La première ça pique toujours

Dernière montée de la journée. Elle piquait bien !

En ce deuxième jour de l’année ce fut les vieux qui se mirent à l’ouvrage pour ouvrir 2019 après avoir laissé les jeunes clore l’année 2018. Quand on sait que Stéphane faisait baisser fortement la moyenne d’âge pas de doute on était dans une cuvée réserve. Mais à ne pas en douter on avait affaire à un grand cru. Rendez-vous pris à l’arrache avec PTR, ChocoBob et Stéphane, on avait décidé de partir du Bannet pour gagner les terres de Sa Majesté. Prêt à partir, nous patientions en faisant la causette avec quelques lézards venus rouler avec leurs progénitures inscrites à l’école de VTT du Sprint Club afin d’attendre PTR. Celui-ci est arrivé en compagnie de Fabrice rencontré au détour d’une rue givonnaise. C’est donc renforcé d’une unité que nous nous élançons non sans nous être échangé nos voeux et surtout de bon ride pour la nouvelle année.
Nous avons attaqué par la longue montée menant à La Chapelle afin de nous échauffer. Nous avons enchainé par du sentier boueux afin de rejoindre l’ancien poste frontière et la route forestière qui nous a permis de gagner la Ferme des Mouches. Une descente et une erreur d’aiguillage plus tard nous sommes arrivés sur l’ancienne route de Sedan au niveau du Moulin de la Falize. Pas de problème je décidai de prendre une option différente et de couper le tour de Bouillon afin de passer par l’arboretum pour rejoindre le camping Halliru. Malheureusement Fabrice avec ses chevaux électriques avait pris les devants, nous aiguillant vers la Ramonette. C’est donc les cuisses brulantes et le souffle court que nous parvenions au point de vue sur Bouillon. Comme toujours nous n’avons pas regretté le détour et profité du panorama. Alors que Fabrice et PTR nous proposaient, la descente en lacets mes pneus fortement encouragés par moi-même déclinèrent l’offre au grand soulagement de ChocoBob. Nous gagnèrent finalement l’arboretum et c’est avec un grand plaisir nous avons descendu le camping pour gagner les bords de Semois : Côte que nous empruntons habituellement dans son sens ascensionnel et qui cette fois nous paru beaucoup plus facile.

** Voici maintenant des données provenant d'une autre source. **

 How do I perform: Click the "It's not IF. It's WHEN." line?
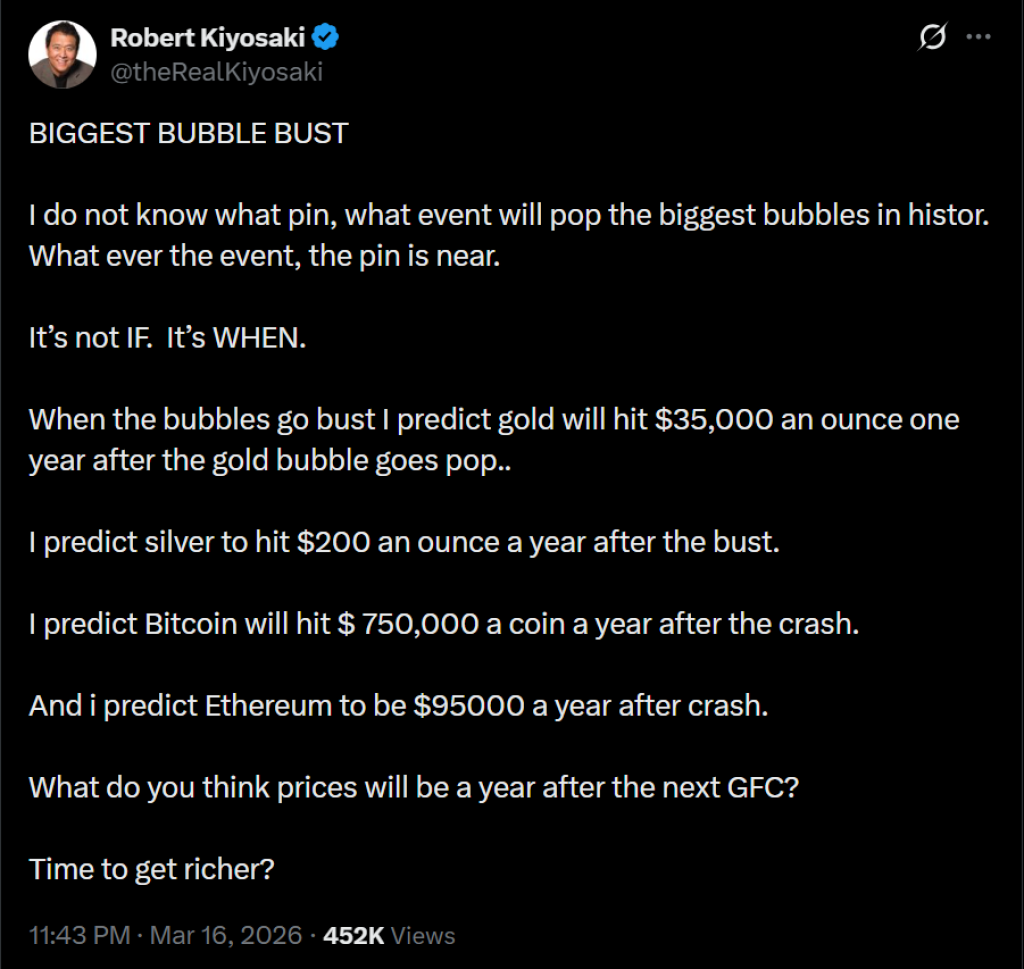click(x=167, y=337)
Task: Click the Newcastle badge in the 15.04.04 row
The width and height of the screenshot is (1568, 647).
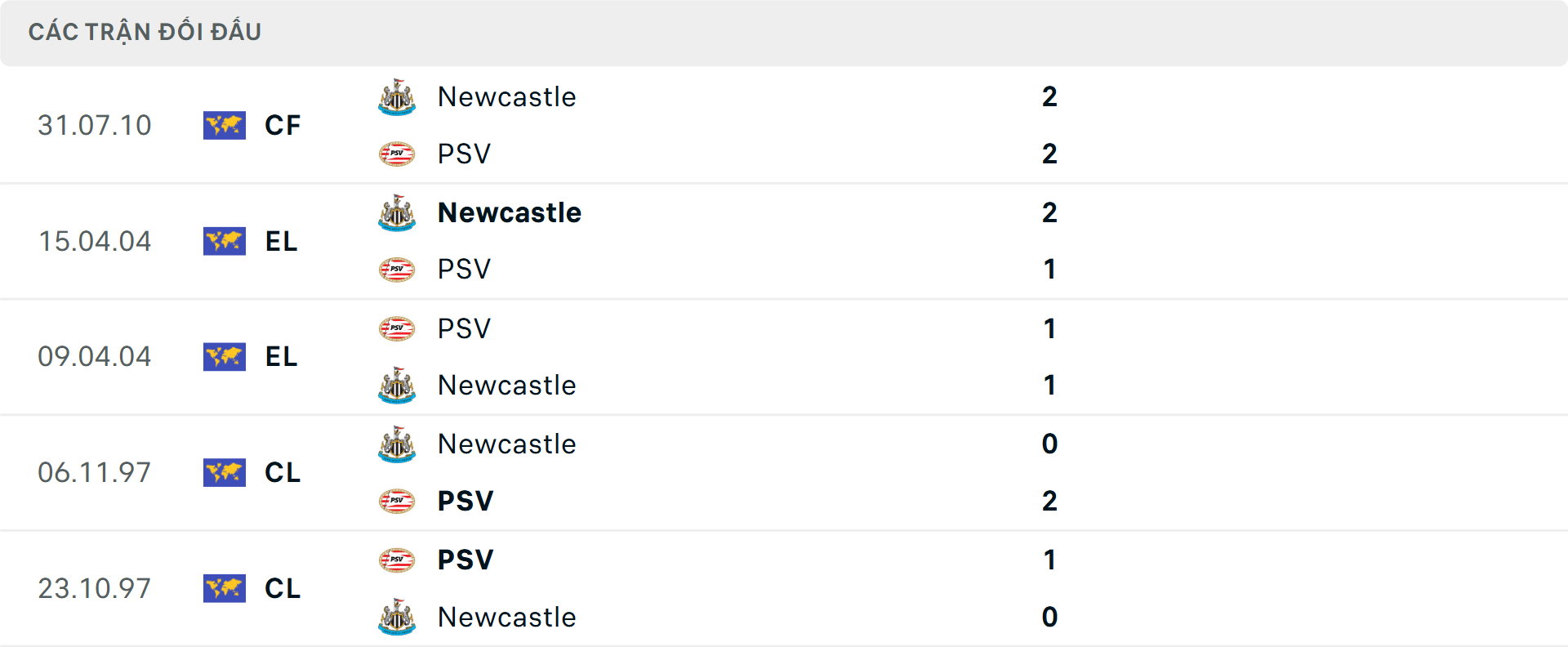Action: 397,212
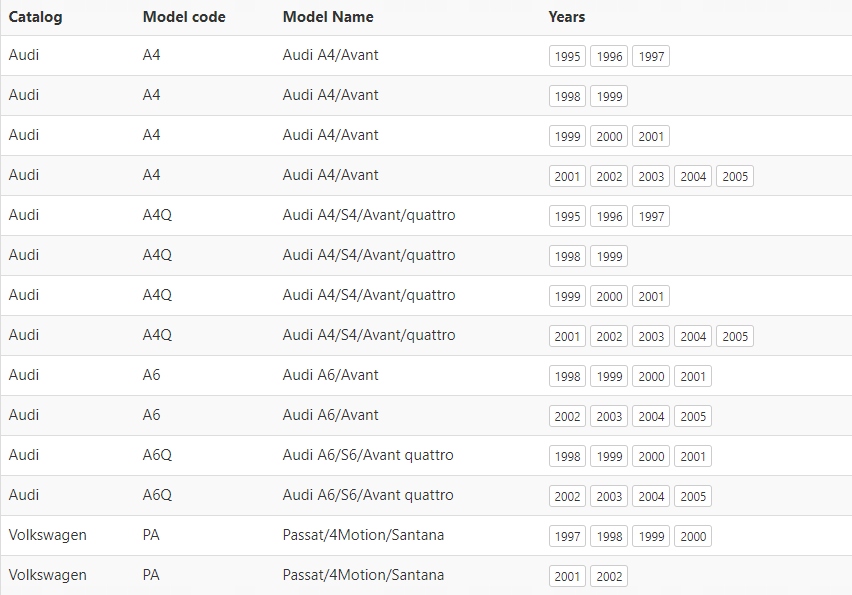This screenshot has height=595, width=852.
Task: Select the 1998 badge for model code A4Q
Action: (567, 257)
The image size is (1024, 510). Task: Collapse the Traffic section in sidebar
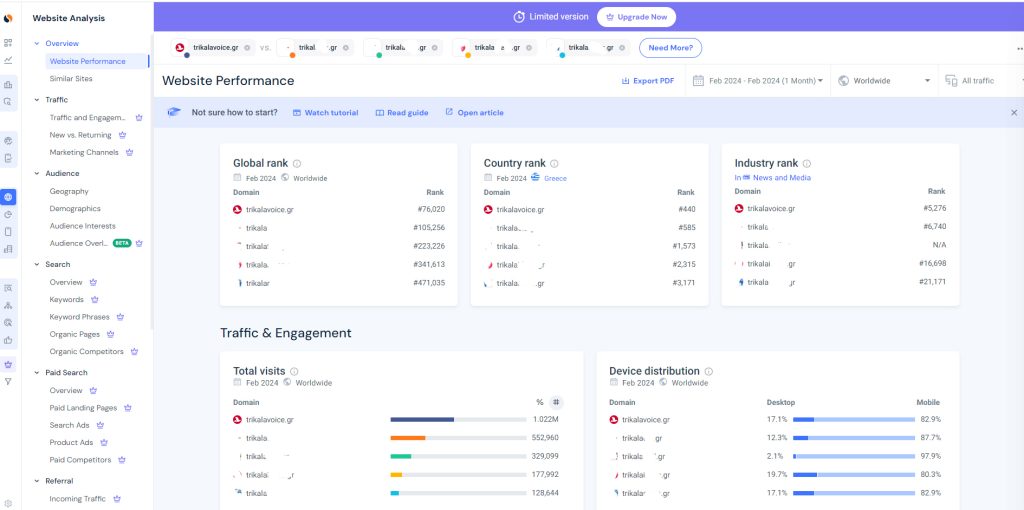click(37, 100)
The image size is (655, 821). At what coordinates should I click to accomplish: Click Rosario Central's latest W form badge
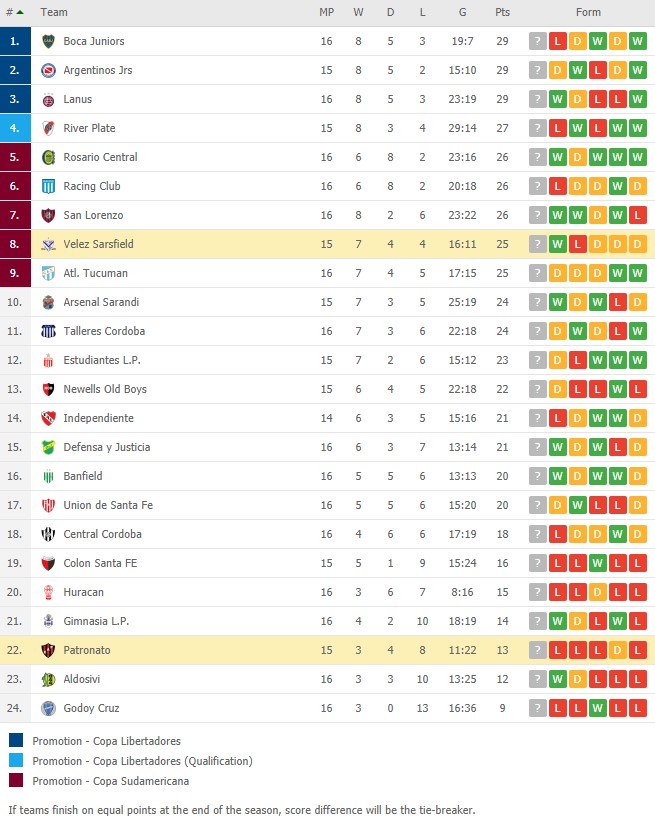[637, 157]
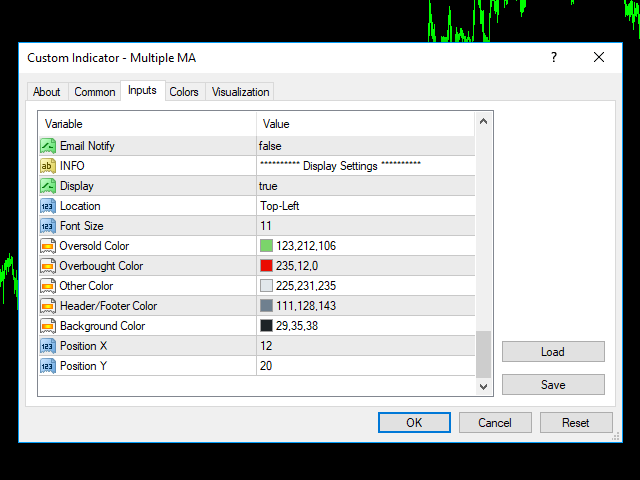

La balade en bord de rivière fût l’occasion de frôler le bain à plusieurs reprises, les racines et rochers rendus glissant par le temps humide. Mais comme le disait le grand Padmasambhava :  » Plus bas tu descendras, plus longue sera  ta montée à moins que tu prennes le bus « .  Comme aucun bus ne pointait sa calandre à l’horizon, nous n’avons pas d’autre choix que de nous carboniser un  peu plus les cuisses. Stéphane qui n’avait pas rouler depuis le balisage du Téléthon commence à souffrir. Mais un écureuil blessé n’en est que plus déterminé… Trois kilomètres plus loin nous étions enfin à Corbion. Plus que quelques hectomètres et nous étions de retour en France. Mais j’avais oublié que pour éviter la route j’ajoutais une centaine de mètres au dénivelé. Même si je ne ressentis pas l’enthousiasme chez mes compagnons de route personne ne lâcha. Cette dernière montée était sans doute la plus difficile car en plus des ornières sous les feuilles se cachaient des racines et des gros cailloux. Enfin nous arrivèrent à la terre promise. Il ne nous restait plus qu’à nous laisser glisser vers Olly où Fabrice nous abandonna pour regagner directement ses pénates. Je proposai à Stéphane deux options pour les quelques derniers kilomètres : une route plane ou un chemin défoncé et une petite centaine de métres de dénivelé positif en plus. Le choix fût vite fait : une fois n’est pas coutume mes compères choisirent la solution de facilité.
Parvenus en bas du Bannet, ce fût au tour de PTR de nous laisser. Comme il me manquait neuf cents mètres pour faire un compte rond,  je guidai donc les deux derniers mohicans sur les sentiers de la base de loisirs. Alors que nous nous étions tous bien tenus jusqu’à ce moment là ChocoBob finit la sortie par une belle chute. Une fois  le compteur ayant dépassé la trentaine il était temps de rentrer. Le froid ayant fait son retour et ChocoBob ayant oublié ses cigarettes nous ne nous attardâmes pas sur le parking.